На третий день Иван стал ходить и сгибаться без боли. Снял присохшую шкуру, обмылся в реке, опоясался кушаком, стал неспешно собираться в путь и, будто бы случайно, оставил в балагане шебалташ.

Посмеиваясь над стариковской хитростью, Бояркан выволок его из-под крова, бросил на зипун, как дохлую змею, помог Ивану заседлать отдохнувшего коня, дал ему в руки волосяную веревку на шесте.

— Зааркань мне вон ту кобылу! — указал на крепкую лошадь. — Раз я больше не хубун и не баатар, могу и на кобыле поездить!

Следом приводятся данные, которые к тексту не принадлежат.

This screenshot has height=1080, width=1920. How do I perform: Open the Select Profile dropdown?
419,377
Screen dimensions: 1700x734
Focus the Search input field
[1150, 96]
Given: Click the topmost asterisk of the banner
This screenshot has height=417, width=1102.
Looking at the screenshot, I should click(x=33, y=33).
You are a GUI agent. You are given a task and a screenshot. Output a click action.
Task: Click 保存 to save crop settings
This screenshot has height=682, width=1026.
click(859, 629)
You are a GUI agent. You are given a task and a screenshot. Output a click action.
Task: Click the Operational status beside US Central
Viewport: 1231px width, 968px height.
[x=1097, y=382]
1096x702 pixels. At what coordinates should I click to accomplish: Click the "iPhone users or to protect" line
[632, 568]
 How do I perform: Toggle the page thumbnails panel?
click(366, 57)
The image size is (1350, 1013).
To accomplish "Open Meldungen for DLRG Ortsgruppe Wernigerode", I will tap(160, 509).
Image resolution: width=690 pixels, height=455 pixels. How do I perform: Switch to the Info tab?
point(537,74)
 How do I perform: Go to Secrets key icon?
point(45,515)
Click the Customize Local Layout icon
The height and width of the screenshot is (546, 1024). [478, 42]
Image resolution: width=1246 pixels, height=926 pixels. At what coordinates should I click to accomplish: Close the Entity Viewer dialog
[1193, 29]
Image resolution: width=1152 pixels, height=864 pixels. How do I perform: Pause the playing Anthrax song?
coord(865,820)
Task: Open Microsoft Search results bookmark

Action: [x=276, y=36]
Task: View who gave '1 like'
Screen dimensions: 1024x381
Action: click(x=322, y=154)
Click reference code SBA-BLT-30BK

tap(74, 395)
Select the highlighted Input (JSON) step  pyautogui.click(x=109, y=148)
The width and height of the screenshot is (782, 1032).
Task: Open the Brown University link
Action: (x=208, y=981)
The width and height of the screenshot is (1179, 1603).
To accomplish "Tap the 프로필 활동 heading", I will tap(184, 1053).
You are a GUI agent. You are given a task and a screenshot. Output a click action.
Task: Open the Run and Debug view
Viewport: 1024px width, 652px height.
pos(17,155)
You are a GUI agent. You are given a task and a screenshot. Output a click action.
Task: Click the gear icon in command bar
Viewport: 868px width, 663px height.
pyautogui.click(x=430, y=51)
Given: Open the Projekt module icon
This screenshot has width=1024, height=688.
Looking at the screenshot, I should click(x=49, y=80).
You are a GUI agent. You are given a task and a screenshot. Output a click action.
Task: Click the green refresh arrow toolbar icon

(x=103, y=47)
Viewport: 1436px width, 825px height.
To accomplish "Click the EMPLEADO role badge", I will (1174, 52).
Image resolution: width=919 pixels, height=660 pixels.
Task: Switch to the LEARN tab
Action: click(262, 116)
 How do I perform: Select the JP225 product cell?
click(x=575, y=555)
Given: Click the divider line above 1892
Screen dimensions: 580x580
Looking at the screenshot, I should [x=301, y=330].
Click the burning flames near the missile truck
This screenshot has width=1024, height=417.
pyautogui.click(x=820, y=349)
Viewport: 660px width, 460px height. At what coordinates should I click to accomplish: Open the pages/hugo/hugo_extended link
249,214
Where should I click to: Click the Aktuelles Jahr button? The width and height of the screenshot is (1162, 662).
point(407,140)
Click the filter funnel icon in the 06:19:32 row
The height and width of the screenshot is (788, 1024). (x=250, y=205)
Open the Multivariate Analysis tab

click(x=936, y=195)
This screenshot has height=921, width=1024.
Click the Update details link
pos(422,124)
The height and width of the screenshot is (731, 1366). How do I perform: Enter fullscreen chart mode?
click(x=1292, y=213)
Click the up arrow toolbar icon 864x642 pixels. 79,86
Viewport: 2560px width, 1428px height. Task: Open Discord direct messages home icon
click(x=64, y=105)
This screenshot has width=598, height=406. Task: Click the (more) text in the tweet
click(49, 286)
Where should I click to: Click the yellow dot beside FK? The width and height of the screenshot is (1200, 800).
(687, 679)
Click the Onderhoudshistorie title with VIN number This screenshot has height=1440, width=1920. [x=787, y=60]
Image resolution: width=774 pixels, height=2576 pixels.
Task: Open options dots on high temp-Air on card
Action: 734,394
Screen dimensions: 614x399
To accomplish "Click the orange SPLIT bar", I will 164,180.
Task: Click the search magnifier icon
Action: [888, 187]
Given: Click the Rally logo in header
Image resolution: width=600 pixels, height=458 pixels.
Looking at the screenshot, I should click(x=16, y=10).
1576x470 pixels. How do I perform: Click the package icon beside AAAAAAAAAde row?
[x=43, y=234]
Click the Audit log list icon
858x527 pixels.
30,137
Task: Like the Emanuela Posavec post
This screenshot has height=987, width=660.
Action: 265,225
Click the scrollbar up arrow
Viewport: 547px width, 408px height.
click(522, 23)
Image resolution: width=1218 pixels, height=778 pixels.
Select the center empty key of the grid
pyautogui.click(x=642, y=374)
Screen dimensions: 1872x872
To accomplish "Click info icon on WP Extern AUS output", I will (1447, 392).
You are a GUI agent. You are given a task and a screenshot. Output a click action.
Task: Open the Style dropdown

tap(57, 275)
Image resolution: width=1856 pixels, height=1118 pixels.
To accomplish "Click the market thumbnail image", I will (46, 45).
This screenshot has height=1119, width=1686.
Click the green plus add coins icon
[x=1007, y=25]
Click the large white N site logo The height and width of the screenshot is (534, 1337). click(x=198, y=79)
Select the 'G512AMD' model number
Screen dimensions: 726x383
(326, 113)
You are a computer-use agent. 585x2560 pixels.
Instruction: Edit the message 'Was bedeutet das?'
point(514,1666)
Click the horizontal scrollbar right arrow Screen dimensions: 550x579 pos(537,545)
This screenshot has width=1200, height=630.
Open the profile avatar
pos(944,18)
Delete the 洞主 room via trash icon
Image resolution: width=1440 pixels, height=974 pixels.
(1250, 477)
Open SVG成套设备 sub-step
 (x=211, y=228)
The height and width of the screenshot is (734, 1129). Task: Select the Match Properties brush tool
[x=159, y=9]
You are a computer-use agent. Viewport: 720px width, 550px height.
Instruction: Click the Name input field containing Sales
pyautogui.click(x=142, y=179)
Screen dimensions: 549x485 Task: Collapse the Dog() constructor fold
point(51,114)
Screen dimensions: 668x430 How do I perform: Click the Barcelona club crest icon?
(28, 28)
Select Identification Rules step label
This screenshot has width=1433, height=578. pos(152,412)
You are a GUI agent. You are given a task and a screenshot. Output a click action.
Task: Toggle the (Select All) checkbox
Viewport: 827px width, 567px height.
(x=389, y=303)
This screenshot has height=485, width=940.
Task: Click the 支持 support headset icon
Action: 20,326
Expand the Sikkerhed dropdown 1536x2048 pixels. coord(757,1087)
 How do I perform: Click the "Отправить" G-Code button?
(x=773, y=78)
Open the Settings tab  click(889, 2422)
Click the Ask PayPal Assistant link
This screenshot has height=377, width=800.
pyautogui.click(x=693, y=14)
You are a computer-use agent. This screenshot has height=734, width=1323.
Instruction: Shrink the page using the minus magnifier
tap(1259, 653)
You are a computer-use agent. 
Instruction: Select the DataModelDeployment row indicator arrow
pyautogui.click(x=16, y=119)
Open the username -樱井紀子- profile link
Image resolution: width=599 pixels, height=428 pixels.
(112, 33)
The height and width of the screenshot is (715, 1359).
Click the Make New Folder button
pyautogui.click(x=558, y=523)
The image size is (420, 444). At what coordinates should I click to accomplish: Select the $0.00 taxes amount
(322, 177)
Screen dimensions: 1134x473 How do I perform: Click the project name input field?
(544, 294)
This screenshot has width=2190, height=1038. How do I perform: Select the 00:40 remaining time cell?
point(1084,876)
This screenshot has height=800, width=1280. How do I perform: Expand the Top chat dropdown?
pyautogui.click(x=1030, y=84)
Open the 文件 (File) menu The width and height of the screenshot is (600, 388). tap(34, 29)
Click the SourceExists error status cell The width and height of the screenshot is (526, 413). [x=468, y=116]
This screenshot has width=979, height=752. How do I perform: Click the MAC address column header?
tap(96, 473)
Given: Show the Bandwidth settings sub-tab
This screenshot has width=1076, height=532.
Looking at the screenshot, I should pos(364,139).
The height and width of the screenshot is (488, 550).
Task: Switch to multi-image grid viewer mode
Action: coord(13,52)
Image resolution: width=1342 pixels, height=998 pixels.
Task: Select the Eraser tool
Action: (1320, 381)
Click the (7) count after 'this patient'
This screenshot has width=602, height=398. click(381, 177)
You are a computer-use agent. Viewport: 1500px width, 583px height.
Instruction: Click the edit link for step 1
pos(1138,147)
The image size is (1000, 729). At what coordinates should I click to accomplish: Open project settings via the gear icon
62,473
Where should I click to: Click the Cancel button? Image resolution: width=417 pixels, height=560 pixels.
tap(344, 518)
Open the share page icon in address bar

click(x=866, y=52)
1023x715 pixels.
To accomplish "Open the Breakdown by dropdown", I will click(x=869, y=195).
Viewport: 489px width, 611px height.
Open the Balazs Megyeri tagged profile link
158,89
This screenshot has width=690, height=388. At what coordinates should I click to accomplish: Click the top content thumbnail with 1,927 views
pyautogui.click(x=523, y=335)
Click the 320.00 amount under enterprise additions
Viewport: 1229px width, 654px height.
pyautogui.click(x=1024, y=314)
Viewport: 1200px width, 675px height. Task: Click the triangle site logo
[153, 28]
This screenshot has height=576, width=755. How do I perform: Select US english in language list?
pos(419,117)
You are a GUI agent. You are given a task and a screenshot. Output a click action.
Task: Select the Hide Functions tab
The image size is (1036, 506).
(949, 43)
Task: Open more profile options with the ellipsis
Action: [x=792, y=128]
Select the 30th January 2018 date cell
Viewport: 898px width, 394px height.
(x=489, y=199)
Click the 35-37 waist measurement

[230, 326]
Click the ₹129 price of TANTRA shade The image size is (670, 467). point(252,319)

Вдвоем они поймали и оседлали резвую кобылку. Поели баранины и каши из немолотой ржи. Иван привязал к седлу шубный кафтан, мешок с остатками зерна, котел. Бояркан набил седельные сумки пожитками и вареным мясом. Оба старика вскарабкались на лошадей и, стремя в стремя, двинулись на закат.

— На кого скот оставляешь? — полюбопытствовал Иван. До последнего он не верил, что балаганец поедет с ним.

— Хозяин найдется! — коротко ответил тот.

Тем же путем, которым пришла ватага, они отправились в обратную сторону. Мясо, которое Бояр взял с собой, быстро кончилось. Старики стреляли из лука в тощих любопытных коз. Сколько ни варили их мясо, оно было сухим и жестким. Они подолгу жевали его, крошили ножами. Дикая козлятина быстро приелась. От ржаной каши в животе Бояркана так урчало, что его кобыла шарахалась и прядала ушами.

Открылся Байкал. Под солнцем сверкала голубая, как небо, вода. Дышалось легко. Иван почувствовал себя помолодевшим, стал забывать про тупую боль в пояснице. И полуденным маревом замельтешила перед его взором какая-то смутная надежда на будущую земную жизнь.

Густыми кедрачами старики спустились к берегу. Легкая волна набегала на гладкие камни, бренчала окатышем. Тысячи уток и гусей весело кормились на отмели, ныряли и хлопали крыльями, ничуть не пугаясь всадников.

Иван спешился, пустил в птиц одну стрелу, другую. И только когда подошел к воде, стая неохотно отплыла от берега, оставив двух барахтавшихся подранков.

— Есть будешь? — брезгливо спросил Бояркан, глядя на подбитых птиц, и сплюнул, показывая, что лучше умрет, чем положит в рот такое мясо.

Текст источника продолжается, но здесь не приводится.